[Extract to read]:
··········
Passing exams (83% up from 74% in 2015) continues to be the biggest worry for 3rd level students followed by personal finances and debt as the second biggest worry (57% in 2016 to 60% in 2015). Other worries revolve around quality of their course (44%), not getting a job (40%) or finding their course too difficult (38%)
Availability of accommodation (56%) and the expense of renting (33%) are the main reasons behind why students find it difficult to find suitable accommodation for college. 67% of students are extremely worried that will not be able to find suitable accommodation for the coming academic year. 9 in 10 students view the cost of student accommodation as very high.
Interest continues to be the primary consideration for choosing a college course (39% up from 35% in 2015). This is followed by job prospects (24%) and location 17%) and college reputation (9%.)
Heading off to college is an exciting time. It can also be very stressful for parents and students alike, as the cost of third level education can be a significant burden. Families are already struggling with the wider impact of austerity and paying for college has become increasingly challenging for many. Some financial institutions try to attract students by offering short term deals to open an account or offer an interest free period on a loan before a higher rate kicks in. This is not how credit unions operate. Credit unions offer loans at fair rates with flexibility to meet members’ needs. Each credit union sets its own interest rates and has its own loan criteria.  Your local credit union can give you details of their current interest rates.  Many credit unions offer dedicated student/education loan rates, which are often significantly less than their standard loan rate. This helps to make financing third level education as affordable as possible for students.
··········
[Requirement A]:
Write out the part of the passage on student worries and college costs that opens with the words containing "Availability of accommodation" and closes with "college reputation (9%.)", copying it word for word.
[Requirement B]:
In the passage on student worries and college costs, what is named as the primary consideration for choosing a college course?

[Records from a dataset]
··········
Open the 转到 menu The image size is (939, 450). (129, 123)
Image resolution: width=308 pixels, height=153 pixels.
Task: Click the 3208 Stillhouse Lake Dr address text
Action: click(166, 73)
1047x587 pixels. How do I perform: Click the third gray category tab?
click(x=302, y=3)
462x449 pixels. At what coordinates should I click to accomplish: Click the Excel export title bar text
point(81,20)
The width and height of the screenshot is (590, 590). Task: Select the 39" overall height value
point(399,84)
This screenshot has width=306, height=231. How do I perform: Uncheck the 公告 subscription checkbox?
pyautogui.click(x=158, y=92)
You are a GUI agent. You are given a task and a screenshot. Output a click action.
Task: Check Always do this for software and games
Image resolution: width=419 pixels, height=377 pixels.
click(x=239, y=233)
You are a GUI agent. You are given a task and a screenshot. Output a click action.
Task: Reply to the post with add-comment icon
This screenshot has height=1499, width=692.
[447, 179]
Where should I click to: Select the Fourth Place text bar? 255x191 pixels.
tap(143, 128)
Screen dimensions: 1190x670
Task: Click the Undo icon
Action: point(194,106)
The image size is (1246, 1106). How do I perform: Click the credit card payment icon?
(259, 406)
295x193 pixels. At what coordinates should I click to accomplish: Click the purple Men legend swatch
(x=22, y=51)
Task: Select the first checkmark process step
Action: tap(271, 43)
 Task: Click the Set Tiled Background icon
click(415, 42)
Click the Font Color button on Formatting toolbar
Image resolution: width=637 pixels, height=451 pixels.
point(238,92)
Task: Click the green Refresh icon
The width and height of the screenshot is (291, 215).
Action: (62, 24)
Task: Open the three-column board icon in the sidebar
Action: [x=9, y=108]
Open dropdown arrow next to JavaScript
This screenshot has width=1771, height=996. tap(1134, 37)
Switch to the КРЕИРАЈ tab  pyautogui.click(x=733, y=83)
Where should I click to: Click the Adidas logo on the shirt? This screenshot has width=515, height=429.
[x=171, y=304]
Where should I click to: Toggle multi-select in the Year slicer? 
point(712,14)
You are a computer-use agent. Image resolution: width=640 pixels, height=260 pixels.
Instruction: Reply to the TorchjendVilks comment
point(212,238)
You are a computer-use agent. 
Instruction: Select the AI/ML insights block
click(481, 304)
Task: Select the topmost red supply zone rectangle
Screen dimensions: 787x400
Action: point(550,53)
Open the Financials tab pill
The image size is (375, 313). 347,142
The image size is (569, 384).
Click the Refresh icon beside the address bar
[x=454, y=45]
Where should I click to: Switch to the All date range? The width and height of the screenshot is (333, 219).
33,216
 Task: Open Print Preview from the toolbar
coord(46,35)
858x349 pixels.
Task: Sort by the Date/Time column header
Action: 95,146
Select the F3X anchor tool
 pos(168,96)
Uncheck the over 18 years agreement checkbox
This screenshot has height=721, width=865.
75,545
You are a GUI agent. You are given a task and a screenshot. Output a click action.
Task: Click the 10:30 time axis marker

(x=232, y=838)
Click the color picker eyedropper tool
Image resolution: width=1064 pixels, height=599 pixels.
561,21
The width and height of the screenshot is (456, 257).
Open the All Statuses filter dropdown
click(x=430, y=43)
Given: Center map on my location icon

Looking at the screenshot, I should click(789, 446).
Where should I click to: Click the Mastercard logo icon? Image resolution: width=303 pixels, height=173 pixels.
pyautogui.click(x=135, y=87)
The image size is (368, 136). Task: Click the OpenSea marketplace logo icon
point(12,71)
··········
[Full answer A]:
Availability of accommodation (56%) and the expense of renting (33%) are the main reasons behind why students find it difficult to find suitable accommodation for college. 67% of students are extremely worried that will not be able to find suitable accommodation for the coming academic year. 9 in 10 students view the cost of student accommodation as very high.
Interest continues to be the primary consideration for choosing a college course (39% up from 35% in 2015). This is followed by job prospects (24%) and location 17%) and college reputation (9%.)

[Full answer B]:
Interest, at 39%, up from 35% in 2015.